Genderqueer and the working world: Can New Work eliminate a lingering gender dichotomy?
June 13, 2022
June is the time for celebrating diversity during Pride Month. Every year since the early 1970s, the Pride Parade, also known as the Christopher Street Day (CSD) parade, takes place to commemorate the Stonewall Riots. The celebration has evolved into an international event, with people in many different parts of the world participating in the parade and demonstrating for the rights of the LGBTQIA+ community. The initialism LGBTQIA+ stands for lesbian, gay, bisexual, trans, queer, intersexual and asexual people. The “+” sign refers to other individuals who don’t view themselves as belonging to the aforementioned groups. Despite the progress that’s been made in openly discussing biological and social gender, sexual orientation and gender identities, it still remains problematic for many people to be true to their own identity in the working world. Presently, a lot of non-binary people are still experiencing a great amount of discrimination at work.
An overview of binary, non-binary, gender and gender identities:
First of all, when we’re discussing labels of sex and gender, we have to make the distinction between biological and social gender. Our biological gender is assigned to us at birth, based on which sexual organs we possess. Our social gender, however, encompasses our gender role and our gender identity, which is closely related to the social and cultural expectations foreseen for that particular gender. People who identify with the cultural and social attributes associated with their gender are described as cis-women and cis-men. We live in a society where the guiding principle is heteronormativity, which is derived from a binary gender hierarchy which divides gender solely into two categories: female or male, with heterosexuality as the norm.

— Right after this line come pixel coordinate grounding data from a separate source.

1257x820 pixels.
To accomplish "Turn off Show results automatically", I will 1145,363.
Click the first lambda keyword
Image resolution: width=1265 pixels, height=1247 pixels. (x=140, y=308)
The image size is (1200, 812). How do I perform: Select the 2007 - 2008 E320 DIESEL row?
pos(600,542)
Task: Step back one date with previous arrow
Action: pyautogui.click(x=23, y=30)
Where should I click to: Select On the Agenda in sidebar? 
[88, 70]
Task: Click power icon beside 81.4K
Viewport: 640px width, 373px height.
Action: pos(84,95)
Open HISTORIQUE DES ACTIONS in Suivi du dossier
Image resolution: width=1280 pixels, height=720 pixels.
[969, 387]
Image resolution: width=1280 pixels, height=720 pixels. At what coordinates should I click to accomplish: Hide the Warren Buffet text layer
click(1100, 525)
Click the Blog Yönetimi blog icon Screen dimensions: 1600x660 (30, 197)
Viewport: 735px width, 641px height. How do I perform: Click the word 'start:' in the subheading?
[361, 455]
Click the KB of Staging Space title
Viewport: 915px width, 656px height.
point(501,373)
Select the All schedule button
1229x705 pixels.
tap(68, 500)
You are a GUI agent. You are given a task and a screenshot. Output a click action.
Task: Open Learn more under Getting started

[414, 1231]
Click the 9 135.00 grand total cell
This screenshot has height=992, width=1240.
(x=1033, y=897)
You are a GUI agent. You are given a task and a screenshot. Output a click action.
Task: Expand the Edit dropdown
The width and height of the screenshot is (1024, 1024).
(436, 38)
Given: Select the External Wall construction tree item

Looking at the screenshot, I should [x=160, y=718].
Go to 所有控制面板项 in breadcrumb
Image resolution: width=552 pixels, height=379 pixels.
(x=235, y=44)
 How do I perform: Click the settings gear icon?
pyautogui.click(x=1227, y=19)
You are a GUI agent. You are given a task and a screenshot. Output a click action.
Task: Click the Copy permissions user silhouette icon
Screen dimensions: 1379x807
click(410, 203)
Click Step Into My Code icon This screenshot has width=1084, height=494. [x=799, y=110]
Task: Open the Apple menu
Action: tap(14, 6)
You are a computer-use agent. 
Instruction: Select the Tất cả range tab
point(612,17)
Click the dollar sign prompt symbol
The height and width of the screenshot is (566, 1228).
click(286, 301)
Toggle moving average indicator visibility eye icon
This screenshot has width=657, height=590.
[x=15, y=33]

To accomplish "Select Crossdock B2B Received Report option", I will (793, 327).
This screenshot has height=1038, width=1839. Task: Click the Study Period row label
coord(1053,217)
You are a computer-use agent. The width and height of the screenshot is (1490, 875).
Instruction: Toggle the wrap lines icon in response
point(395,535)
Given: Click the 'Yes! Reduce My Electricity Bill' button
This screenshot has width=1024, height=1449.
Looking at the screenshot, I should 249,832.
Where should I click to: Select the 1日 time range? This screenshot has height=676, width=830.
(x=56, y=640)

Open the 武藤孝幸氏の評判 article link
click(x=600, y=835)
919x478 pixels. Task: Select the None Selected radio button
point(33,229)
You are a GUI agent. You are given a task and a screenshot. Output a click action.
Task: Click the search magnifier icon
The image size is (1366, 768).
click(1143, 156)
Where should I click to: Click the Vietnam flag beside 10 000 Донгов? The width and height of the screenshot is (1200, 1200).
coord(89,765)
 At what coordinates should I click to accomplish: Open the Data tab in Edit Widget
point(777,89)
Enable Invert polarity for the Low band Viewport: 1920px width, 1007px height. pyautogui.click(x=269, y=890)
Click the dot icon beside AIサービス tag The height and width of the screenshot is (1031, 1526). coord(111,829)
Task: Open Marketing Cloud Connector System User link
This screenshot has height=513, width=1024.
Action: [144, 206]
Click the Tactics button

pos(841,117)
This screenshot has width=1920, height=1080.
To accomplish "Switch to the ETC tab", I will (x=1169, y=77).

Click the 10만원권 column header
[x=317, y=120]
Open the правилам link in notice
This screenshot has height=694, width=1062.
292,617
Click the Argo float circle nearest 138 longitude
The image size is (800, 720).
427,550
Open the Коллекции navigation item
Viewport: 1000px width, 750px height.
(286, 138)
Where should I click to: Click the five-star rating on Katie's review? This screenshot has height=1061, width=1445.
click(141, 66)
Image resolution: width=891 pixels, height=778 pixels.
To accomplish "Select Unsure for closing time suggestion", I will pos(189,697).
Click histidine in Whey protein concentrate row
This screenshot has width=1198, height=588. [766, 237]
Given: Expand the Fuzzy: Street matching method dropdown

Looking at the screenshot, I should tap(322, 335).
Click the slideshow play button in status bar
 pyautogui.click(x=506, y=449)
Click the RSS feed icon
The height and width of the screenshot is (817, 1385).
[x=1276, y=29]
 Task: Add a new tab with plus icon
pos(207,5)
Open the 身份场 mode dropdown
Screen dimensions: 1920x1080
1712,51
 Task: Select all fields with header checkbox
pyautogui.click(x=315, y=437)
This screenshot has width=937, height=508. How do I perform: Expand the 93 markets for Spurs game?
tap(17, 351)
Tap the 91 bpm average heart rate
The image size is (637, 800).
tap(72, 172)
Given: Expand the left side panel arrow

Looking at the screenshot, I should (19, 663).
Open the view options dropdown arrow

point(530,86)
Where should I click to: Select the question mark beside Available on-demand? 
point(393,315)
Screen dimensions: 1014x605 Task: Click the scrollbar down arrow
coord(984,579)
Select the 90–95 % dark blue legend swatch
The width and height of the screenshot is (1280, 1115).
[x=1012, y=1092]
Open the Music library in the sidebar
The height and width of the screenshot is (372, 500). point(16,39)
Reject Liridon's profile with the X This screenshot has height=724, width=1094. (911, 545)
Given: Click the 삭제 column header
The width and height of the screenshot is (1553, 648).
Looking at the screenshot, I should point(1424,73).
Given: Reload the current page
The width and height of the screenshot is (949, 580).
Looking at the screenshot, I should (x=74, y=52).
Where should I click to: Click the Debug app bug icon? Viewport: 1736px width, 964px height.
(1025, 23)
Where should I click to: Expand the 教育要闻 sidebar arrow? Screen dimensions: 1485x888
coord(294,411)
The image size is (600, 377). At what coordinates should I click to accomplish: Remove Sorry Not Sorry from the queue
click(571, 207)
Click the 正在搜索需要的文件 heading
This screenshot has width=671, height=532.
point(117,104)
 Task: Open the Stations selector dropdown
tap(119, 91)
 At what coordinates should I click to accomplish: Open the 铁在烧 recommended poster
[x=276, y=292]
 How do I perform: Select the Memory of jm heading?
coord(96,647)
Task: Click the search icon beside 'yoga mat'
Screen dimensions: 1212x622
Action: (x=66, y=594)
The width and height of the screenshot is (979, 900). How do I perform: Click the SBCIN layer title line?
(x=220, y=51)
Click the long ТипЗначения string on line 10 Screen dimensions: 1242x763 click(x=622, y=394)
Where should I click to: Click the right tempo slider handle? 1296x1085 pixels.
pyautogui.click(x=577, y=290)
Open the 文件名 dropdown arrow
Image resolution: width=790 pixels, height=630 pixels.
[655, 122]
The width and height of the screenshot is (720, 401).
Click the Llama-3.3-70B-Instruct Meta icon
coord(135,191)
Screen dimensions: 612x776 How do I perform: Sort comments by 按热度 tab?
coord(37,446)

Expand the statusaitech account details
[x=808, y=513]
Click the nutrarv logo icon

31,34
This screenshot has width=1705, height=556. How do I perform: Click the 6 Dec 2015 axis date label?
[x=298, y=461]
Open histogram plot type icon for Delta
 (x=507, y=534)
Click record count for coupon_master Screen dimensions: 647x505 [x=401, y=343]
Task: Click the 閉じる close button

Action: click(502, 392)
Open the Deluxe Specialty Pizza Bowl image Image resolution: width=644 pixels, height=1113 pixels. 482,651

These limiting distinctions, however, fail to represent many people! No one is required to identify with their biological gender or live according to a prescribed gender identity. The terms “non-binary” and its synonym, “genderqueer”, are used to convey this. A non-binary gender identity is one which differs from the two binary genders, for example, when a person doesn’t consider themselves as strictly female or male.
The binary gender hierarchy results in a lack of social understanding for non-binary people, which they also face at the workplace: researchers revealed in a study that half of the surveyed transgender or non-binary participants keep their identities secret because they don’t want to experience discrimination. This discrimination can even begin during the interviewing process – with genderqueer people often not even being hired.
New Work, old gender relations?
Diversity at the workplace means the ability to build teams comprised of diverse individuals. Fundamentally, it should be the broadest interpretation possible of the term: encompassing age, cultural background, physical ability, disabilities, religion, biological gender and sexual orientation. It’s especially New Work companies which view themselves as genuine advocates of individuality, diversity and fairness at the workplace. An essential aspect of New Work is a commitment to making positive social contributions, acting in a socially responsible manner and supporting the self-development of staff members. Many companies have implemented strategies to ensure that their workplace is inclusive – particularly for LGBTQ employees, which many businesses eagerly announce during Pride Month. Although this type of awareness and inclusion is an important step, other people still remain who aren’t being represented. The Out and Equal Workplace Advocates have concluded that only a few companies know how they can cover the entire spectrum of gender diversity (especially non-binary gender identities) within their workplace initiatives, signalling that current efforts are not adequate enough.
Genderqueer in the world of New Work
However, by implementing a few small changes, New Work companies can make a considerable contribution towards making the workplace inclusive for genderqueer individuals. Here are a few simple suggestions:
- Gender inclusive language: This is especially a point for languages where gender is more commonly reflected in word endings. For example, in German, the use of the gender asterisk “*” is becoming more widespread, in Spanish the use of “e” instead of feminine “a” or masculine “o” word endings, and “@” to represent plural people nouns. Important is to ensure that the language truly refers to everyone, including non-binary people, and that this language is used in daily interactions at the workplace as well as in official corporate communication.
- Pronouns: It’s becoming common practice in many companies to have employees list their pronouns (ex. he / she / they ) along with their email signatures. This shows others in a simple way how a colleague should be addressed. Displaying pronouns helps to avoid making assumptions based on name or biological gender.
- Dresscode at work: With a unisex dresscode – or perhaps no dresscode at all – employees wouldn’t be subjected to false interpretations of their identity based on what they are wearing.
- Facilities: In Sweden most of the restrooms are unisex, as a sign of openness and equality. New Work companies could also adapt a similar policy – not necessarily only limited to restrooms – to create spaces which would make everyone, including non-binary people, feel welcome.
Actively ensuring the inclusion of non-binary people in the workplace is important for a variety of reasons. The workspace can truly then be a safe space and make a statement against society’s marginalization of non-binary people. Not just during an event like Pride Month, but rather every single day.